-- EXERCISE DESCRIPTION --
Please repeat the entire listing verbatim and keep the pictures out.

-- SUPPLIED MATERIAL --
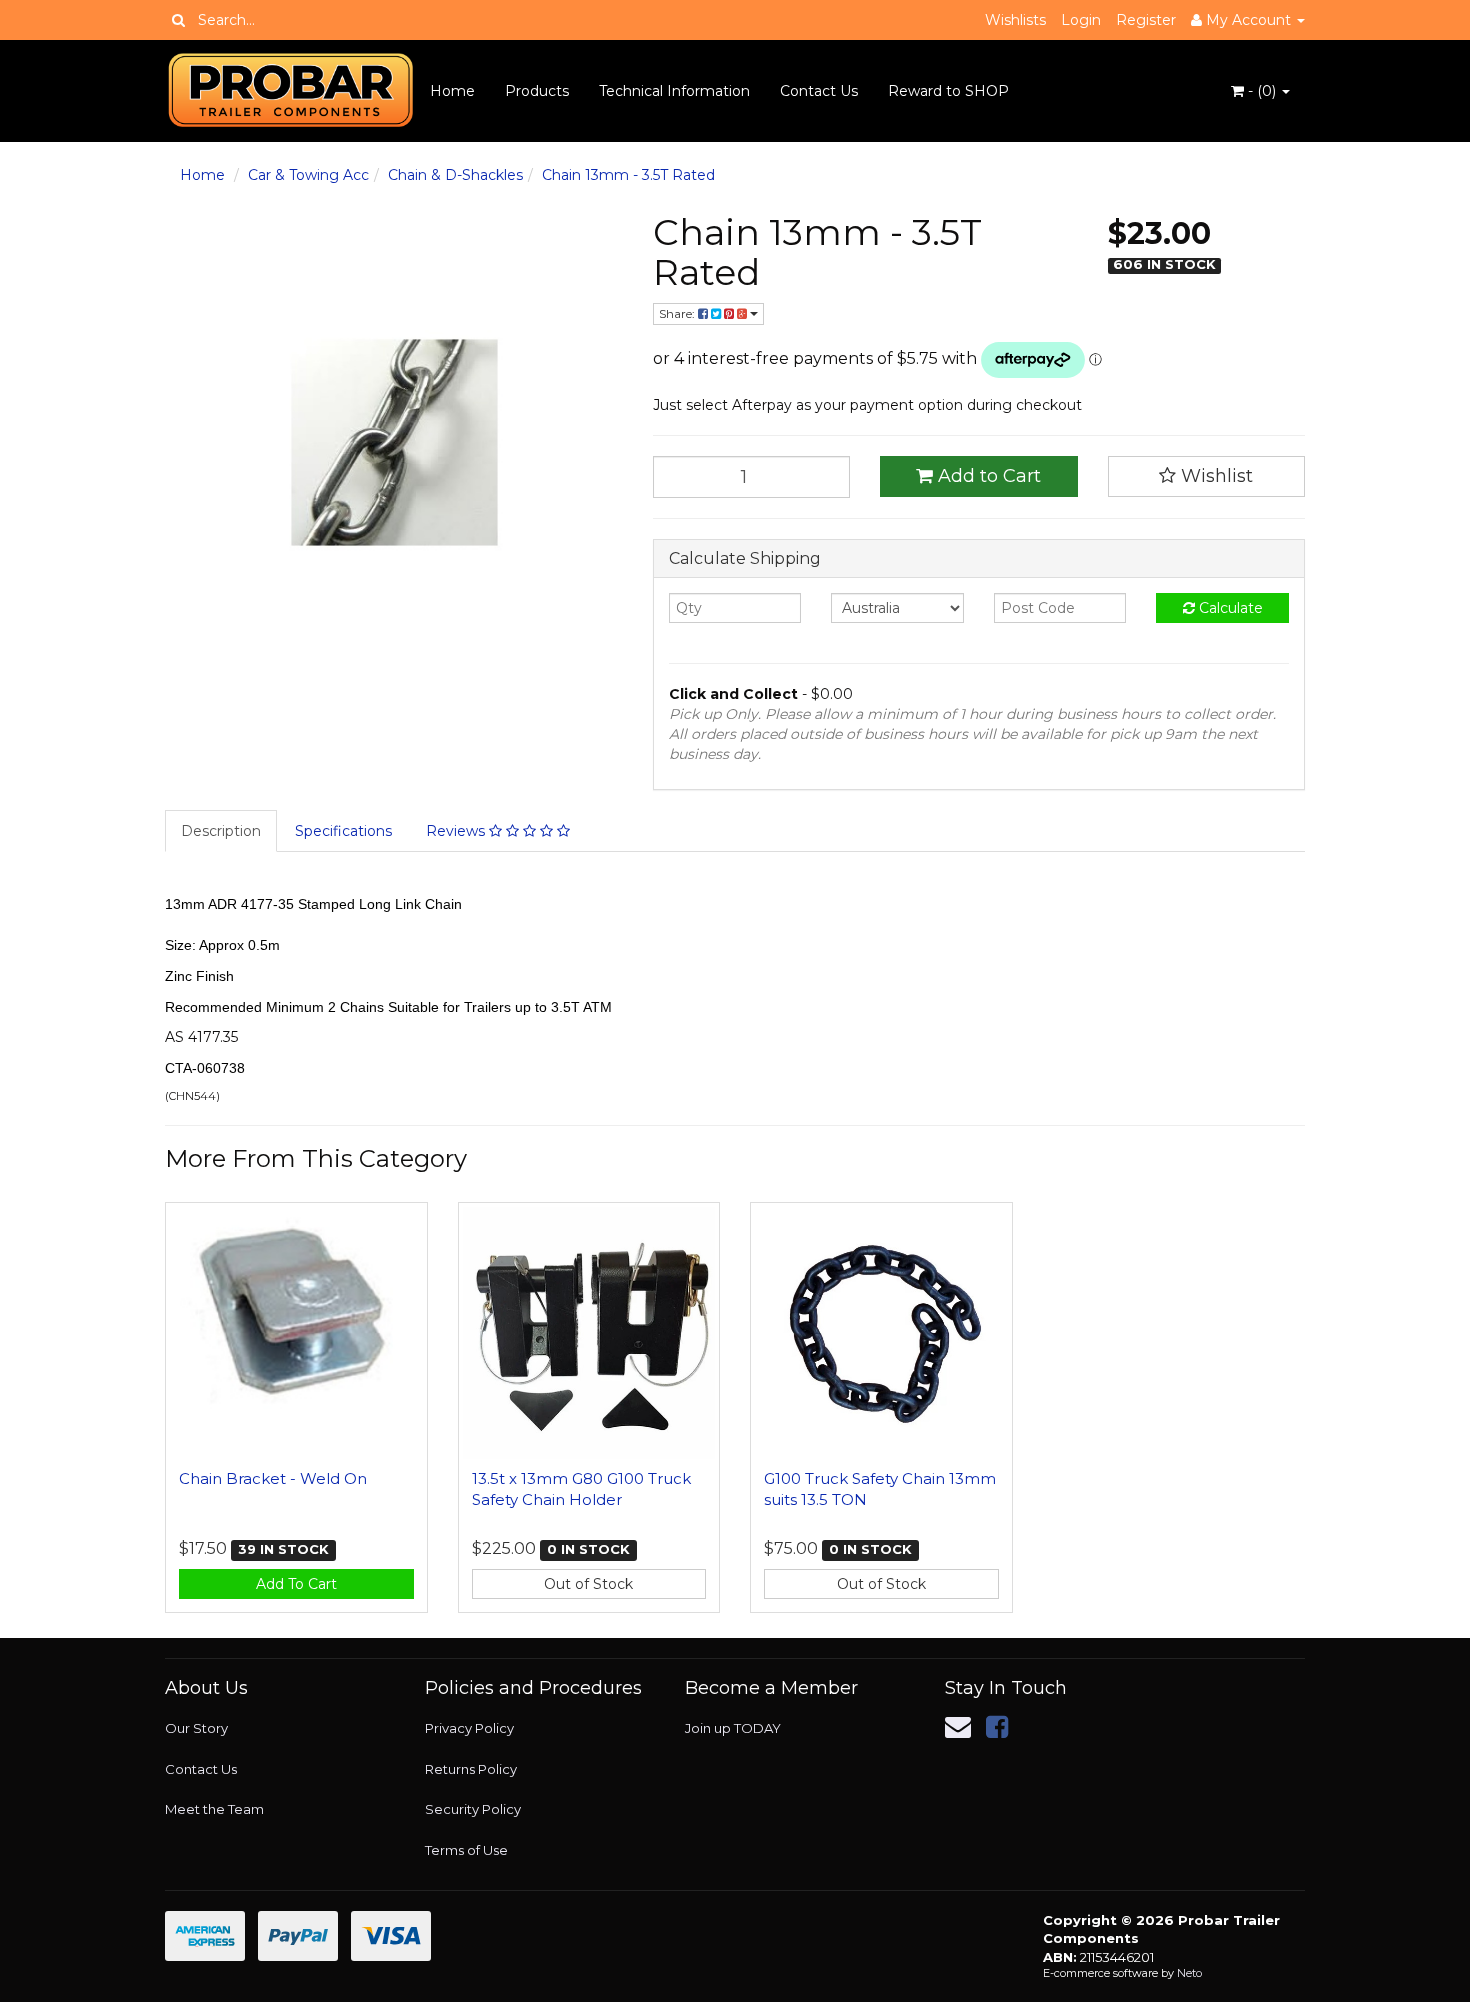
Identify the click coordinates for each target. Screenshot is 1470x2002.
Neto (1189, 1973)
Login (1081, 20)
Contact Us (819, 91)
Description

-- ANSWER BOX --
Identify the click coordinates for each target. Screenshot is 1470x2002.
Neto (1189, 1973)
Login (1081, 20)
Contact Us (819, 91)
Description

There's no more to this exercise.